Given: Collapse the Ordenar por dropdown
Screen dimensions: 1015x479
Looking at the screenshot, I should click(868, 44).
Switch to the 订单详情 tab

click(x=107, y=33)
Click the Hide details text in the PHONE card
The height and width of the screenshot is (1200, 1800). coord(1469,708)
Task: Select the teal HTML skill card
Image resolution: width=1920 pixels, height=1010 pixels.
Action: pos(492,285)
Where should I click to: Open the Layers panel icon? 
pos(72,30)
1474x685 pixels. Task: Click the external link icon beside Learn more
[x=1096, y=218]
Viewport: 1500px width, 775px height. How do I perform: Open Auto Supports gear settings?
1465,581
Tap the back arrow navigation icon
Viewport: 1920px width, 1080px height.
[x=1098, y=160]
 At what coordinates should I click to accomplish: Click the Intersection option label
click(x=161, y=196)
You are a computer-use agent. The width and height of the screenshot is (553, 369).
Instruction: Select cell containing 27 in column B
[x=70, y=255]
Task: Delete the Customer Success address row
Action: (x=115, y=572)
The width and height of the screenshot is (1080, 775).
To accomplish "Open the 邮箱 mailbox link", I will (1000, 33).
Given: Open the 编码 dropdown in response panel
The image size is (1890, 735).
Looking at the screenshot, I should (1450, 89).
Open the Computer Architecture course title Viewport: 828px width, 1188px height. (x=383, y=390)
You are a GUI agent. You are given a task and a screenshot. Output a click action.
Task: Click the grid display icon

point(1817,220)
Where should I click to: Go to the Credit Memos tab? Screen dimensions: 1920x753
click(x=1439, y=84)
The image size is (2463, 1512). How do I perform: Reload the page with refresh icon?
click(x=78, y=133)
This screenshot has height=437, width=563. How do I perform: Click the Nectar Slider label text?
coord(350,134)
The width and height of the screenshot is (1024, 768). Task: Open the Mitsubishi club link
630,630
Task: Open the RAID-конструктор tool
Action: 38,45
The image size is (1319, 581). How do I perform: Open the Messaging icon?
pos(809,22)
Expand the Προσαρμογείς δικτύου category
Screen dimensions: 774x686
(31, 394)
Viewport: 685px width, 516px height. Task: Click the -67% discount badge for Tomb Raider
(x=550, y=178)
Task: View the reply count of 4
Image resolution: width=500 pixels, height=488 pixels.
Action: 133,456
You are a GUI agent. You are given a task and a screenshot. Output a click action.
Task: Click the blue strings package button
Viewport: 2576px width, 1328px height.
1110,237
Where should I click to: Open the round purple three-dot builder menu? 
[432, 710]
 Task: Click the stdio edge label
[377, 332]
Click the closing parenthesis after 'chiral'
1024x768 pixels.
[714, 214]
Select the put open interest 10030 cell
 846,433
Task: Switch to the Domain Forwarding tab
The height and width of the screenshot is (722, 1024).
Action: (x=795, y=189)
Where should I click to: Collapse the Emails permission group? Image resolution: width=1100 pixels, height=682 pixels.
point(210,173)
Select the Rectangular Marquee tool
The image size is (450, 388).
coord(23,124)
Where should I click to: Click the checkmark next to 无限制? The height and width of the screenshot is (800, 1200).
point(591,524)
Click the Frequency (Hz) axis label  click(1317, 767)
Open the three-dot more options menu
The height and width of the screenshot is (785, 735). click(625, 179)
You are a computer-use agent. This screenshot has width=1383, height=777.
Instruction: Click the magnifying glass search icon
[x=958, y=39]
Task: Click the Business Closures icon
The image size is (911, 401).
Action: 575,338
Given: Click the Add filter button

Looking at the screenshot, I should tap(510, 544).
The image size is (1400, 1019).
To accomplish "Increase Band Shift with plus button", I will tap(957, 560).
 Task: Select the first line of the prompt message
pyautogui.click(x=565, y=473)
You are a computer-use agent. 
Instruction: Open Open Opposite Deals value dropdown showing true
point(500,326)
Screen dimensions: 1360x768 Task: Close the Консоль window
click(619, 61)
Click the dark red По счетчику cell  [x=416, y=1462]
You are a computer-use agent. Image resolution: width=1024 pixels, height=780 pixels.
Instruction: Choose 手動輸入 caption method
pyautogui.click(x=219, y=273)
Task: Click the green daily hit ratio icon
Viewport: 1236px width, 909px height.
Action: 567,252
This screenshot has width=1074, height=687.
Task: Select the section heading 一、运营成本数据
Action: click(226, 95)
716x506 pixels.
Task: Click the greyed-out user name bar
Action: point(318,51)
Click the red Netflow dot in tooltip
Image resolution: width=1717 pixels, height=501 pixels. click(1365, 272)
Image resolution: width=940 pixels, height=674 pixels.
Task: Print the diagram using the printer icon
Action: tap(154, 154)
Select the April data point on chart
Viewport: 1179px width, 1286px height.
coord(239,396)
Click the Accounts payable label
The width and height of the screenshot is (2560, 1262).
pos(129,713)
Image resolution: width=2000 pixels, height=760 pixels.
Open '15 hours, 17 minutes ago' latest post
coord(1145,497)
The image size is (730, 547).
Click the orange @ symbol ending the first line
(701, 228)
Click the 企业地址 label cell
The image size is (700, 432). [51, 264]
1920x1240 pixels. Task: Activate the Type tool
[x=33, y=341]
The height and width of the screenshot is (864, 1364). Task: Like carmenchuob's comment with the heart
• • • •
§ CHALLENGE
Convert the rows from the start through the line containing "The height and width of the screenshot is (1200, 1800)." into a two-column CSV with the header instruction,response, one row per request with its answer. Quote each field and replace any line breaks inside it with spaces.

§ RESPONSE
instruction,response
"Given: Collapse the Ordenar por dropdown Screen dimensions: 1015x479","Looking at the screenshot, I should click(868, 44)."
"Switch to the 订单详情 tab","click(x=107, y=33)"
"Click the Hide details text in the PHONE card","The height and width of the screenshot is (1200, 1800). coord(1469,708)"